__HOW TO COMPLETE THIS TASK__
Whenever a line below includes the word "chart", copy that line.

__Saved data entries__
━━━━━━

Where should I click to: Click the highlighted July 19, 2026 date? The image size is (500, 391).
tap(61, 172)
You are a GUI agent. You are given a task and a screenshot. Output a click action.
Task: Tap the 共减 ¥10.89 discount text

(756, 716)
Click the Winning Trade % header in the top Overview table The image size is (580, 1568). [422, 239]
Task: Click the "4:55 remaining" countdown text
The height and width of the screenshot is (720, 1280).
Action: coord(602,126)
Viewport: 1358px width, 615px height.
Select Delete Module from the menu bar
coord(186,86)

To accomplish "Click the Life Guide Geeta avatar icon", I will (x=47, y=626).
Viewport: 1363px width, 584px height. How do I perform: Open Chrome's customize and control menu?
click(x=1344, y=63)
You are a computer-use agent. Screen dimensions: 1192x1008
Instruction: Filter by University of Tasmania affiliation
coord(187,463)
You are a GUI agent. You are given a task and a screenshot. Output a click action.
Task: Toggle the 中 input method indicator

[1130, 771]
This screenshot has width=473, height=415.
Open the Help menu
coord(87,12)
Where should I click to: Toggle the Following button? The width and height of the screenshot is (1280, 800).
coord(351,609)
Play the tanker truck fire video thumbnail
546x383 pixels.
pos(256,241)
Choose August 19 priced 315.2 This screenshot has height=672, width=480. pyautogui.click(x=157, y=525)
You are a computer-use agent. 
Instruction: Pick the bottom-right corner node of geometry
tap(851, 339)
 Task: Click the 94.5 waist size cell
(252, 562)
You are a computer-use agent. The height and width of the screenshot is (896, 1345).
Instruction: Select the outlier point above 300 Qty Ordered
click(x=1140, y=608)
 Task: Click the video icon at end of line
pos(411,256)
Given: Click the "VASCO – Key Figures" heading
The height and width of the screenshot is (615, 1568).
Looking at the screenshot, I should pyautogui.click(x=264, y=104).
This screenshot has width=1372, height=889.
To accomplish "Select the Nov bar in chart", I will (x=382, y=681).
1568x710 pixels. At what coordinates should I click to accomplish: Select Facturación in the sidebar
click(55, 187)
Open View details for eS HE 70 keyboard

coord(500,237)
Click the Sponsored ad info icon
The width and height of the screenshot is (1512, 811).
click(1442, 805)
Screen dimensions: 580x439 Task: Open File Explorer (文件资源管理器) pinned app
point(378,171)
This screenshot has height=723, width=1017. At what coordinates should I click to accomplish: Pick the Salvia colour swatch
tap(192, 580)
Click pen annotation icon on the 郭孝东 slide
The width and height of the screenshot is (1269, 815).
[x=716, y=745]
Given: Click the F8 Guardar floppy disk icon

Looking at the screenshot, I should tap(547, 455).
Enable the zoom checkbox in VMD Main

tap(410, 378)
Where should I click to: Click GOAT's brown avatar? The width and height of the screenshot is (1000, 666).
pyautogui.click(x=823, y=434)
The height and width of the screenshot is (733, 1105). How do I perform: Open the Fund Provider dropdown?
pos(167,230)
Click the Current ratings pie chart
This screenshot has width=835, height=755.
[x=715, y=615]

━━━━━━

__EXPECTED OUTPUT__
To accomplish "Select the Nov bar in chart", I will (x=382, y=681).
Click the Current ratings pie chart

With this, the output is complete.